Exercise details :: Quote each line exactly, from the line that contains "Viewport: 1201px width, 758px height." down to the last line of the listing, and no other lines.

═══ Exercise materials ═══

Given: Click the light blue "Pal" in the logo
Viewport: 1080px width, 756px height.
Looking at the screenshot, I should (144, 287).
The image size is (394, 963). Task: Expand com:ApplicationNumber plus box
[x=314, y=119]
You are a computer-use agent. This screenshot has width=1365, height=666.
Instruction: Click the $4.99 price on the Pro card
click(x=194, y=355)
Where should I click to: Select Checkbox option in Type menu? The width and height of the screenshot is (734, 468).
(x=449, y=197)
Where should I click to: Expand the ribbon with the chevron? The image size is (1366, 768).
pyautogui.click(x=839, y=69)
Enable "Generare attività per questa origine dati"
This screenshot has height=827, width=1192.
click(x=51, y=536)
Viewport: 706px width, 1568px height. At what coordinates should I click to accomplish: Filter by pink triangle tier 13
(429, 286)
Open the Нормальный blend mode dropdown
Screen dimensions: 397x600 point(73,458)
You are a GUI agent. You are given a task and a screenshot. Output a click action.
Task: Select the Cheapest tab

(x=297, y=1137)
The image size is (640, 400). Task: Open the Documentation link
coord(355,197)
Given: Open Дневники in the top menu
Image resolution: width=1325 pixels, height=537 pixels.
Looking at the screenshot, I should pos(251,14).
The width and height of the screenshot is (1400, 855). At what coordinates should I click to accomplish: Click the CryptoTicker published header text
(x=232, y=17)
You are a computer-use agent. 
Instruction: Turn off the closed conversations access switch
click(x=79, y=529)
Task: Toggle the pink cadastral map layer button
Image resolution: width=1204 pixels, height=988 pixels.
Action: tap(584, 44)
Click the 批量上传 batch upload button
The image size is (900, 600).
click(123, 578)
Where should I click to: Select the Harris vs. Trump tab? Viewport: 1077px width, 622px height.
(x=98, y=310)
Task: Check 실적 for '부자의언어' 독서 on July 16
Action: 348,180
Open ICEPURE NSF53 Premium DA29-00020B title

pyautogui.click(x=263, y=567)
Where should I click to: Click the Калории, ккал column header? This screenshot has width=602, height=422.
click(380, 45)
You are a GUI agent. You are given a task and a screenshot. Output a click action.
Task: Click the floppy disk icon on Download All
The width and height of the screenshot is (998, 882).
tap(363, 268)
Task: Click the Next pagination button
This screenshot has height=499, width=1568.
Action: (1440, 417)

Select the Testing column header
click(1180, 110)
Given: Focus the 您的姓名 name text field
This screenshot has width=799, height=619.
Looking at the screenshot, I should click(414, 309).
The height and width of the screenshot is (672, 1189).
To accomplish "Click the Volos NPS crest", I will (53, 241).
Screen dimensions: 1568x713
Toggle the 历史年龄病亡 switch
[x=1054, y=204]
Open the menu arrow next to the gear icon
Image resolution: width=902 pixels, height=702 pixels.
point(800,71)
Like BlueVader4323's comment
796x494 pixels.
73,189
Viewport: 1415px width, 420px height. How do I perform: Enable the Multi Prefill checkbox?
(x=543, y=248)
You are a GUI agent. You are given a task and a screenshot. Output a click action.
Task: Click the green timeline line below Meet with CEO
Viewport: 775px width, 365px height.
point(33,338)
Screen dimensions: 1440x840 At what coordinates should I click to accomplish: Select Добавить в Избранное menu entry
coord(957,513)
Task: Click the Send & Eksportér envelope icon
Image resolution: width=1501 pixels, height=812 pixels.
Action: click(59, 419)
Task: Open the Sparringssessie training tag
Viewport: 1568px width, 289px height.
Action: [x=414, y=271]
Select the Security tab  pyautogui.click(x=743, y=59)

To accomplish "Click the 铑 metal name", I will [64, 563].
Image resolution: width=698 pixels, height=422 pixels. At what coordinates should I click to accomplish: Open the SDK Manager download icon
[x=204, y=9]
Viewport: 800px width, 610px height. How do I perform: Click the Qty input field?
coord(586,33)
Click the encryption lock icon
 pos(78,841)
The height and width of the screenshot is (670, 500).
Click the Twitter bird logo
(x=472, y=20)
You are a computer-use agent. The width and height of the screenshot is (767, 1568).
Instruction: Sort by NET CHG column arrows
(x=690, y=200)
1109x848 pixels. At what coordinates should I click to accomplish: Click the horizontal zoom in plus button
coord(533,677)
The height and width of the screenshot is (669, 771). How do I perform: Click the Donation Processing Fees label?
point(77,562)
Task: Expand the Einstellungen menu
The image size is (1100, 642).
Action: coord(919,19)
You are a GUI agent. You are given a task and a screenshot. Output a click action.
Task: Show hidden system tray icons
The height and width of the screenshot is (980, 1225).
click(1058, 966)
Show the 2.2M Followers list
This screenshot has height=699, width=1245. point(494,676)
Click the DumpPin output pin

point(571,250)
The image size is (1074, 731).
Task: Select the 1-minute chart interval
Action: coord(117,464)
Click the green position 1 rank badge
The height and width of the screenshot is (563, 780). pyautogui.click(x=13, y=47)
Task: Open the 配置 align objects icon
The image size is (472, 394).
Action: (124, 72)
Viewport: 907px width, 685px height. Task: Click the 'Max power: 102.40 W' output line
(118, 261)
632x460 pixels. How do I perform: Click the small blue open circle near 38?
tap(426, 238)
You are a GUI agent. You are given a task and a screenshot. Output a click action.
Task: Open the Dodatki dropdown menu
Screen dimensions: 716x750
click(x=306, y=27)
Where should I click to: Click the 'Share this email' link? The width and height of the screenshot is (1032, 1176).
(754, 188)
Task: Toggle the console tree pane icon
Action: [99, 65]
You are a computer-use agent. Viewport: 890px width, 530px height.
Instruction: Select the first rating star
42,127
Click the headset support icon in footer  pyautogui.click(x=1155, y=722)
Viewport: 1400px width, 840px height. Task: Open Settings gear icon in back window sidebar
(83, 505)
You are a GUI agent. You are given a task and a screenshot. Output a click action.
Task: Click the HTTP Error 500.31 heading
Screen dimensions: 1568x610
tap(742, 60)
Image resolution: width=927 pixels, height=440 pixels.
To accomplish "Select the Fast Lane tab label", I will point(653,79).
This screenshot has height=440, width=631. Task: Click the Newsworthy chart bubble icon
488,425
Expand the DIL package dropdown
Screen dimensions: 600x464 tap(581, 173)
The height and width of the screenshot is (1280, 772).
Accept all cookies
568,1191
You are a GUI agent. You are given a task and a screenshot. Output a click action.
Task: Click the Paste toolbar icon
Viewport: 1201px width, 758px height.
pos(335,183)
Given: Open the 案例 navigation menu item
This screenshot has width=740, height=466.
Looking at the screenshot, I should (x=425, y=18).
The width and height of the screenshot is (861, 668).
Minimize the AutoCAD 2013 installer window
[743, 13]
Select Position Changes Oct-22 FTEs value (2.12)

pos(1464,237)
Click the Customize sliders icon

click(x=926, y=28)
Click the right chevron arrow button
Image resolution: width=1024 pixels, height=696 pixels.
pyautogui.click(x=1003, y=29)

═══

Response to the exercise ::
Viewport: 1201px width, 758px height.
pos(335,183)
Given: Open the 案例 navigation menu item
This screenshot has width=740, height=466.
Looking at the screenshot, I should (x=425, y=18).
The width and height of the screenshot is (861, 668).
Minimize the AutoCAD 2013 installer window
[743, 13]
Select Position Changes Oct-22 FTEs value (2.12)

pos(1464,237)
Click the Customize sliders icon

click(x=926, y=28)
Click the right chevron arrow button
Image resolution: width=1024 pixels, height=696 pixels.
pyautogui.click(x=1003, y=29)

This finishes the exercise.